The reason for this ugliest picture of manipulation of religion is the worldly desires. The women are married to Quran (naozbillah) practice is adopted in Syed families in Sindh to keep the property with them. They are forced to lead their entire life in isolation to deprive the women of their religious right in property.
The reason why they are properly ‘married’ to the Holy Book rather than just keeping them unmarried is to celebrate it as a proper commitment. They are actually perceived to be married and are bound to carry on the commitment, has no right to revoke from it.
A few years back, a press report by Pakistan Press International (PPI) said that Zubaida Ali witnessed the ceremony herself when her cousin Fareeba fell prey to this selfish and abusive custom in her ancestral village in Sindh. Her cousin looked beautiful with her henna and jewellery. Everything was perfect – except that there was no groom.

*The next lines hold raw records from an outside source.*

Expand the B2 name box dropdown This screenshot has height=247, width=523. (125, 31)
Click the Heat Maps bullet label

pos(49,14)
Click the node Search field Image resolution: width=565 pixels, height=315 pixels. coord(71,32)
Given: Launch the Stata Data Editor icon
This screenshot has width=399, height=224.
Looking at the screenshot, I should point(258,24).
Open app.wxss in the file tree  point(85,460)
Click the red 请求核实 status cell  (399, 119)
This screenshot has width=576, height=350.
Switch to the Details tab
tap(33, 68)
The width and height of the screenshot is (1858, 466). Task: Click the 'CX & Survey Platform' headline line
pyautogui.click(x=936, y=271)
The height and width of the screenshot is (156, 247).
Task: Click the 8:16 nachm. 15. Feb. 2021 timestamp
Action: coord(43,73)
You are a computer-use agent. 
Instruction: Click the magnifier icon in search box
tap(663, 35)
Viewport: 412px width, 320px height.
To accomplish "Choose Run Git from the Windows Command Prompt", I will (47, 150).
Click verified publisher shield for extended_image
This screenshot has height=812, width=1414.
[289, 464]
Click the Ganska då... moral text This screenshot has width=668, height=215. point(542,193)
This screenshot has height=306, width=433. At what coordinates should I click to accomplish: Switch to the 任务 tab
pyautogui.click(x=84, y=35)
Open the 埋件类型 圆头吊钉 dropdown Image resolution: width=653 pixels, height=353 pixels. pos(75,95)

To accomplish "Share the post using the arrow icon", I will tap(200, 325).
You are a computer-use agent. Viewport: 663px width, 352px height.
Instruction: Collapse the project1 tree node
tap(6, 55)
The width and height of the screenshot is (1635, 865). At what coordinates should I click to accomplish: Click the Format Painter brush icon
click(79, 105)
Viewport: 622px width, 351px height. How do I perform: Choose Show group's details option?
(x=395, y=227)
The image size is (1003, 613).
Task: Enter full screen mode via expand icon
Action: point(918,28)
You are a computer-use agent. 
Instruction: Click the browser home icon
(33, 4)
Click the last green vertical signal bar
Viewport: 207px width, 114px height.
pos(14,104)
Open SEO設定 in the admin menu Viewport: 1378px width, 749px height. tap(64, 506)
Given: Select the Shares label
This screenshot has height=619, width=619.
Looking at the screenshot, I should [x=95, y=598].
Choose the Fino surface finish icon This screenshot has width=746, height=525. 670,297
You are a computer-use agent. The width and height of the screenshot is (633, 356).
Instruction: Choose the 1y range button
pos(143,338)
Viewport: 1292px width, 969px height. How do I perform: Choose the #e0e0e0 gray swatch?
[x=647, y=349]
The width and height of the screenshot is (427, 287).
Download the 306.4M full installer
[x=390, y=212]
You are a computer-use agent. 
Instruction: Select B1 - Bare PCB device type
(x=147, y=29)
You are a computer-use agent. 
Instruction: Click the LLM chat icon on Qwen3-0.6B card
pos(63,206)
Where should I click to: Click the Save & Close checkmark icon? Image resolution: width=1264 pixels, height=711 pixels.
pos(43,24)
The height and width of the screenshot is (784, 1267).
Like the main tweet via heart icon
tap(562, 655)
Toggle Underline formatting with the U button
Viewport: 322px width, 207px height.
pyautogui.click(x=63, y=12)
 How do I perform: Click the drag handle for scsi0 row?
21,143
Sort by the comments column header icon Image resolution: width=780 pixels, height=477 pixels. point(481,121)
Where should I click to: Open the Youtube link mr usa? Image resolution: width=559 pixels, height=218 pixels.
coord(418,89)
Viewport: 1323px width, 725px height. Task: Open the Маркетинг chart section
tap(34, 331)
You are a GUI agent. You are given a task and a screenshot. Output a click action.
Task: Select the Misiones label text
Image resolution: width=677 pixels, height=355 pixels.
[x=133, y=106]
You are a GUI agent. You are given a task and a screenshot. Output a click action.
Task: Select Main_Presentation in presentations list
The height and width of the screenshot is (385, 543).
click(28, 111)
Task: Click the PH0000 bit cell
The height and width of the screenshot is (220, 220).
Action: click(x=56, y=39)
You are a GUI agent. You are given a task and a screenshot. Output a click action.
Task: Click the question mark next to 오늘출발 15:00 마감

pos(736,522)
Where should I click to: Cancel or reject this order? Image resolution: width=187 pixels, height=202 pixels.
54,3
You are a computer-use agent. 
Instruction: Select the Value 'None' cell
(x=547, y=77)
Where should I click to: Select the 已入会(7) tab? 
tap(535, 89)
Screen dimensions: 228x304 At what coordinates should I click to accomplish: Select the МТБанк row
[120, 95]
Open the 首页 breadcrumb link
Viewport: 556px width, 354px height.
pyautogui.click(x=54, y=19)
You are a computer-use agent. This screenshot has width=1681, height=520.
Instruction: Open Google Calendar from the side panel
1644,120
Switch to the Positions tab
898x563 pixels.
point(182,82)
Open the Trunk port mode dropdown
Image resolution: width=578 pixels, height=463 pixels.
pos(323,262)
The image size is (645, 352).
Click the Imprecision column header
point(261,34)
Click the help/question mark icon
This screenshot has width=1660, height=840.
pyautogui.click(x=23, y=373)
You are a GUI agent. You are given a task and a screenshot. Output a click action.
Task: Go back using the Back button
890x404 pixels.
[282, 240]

“Seven years ago, Zubaida Ali witnessed a bizarre ceremony in her ancestral village in Sindh where her cousin Fareeba was married to the Holy Quran. It was extremely odd and, of course, very tragic. Fareeba, who is a very pretty girl and was then around 25 years old, was dressed as a typical bride, with red, sequined clothes, jewellery and mehndi patterns on her hands and feet but over all this, she was draped in an enveloping dark chaadar. There was music and lots of guests but no groom’’– Zubaida, 33, was quoted as saying by IRIN, the UN information unit in a report.
‘’Families use Haq Bakshish to prevent property leaving the family when a girl weds someone who is not a relative. Fareeba, who can now never wed a man, spends most of her time studying the Holy Quran or stitching. She is a `Hafiza”, or one who knows the Holy Quran by heart.” – reads the press report.
The question is – till when? Under Pakistan’s law, the Haq Bakshish tradition is punishable by a seven-year prison sentence, but who cares? Our insensitivity and lack of activity to denounce the practice is giving it enough room to propagate further. While the authorities are silent on this despicable misuse of authority and religion, we as a society must review our denial as well.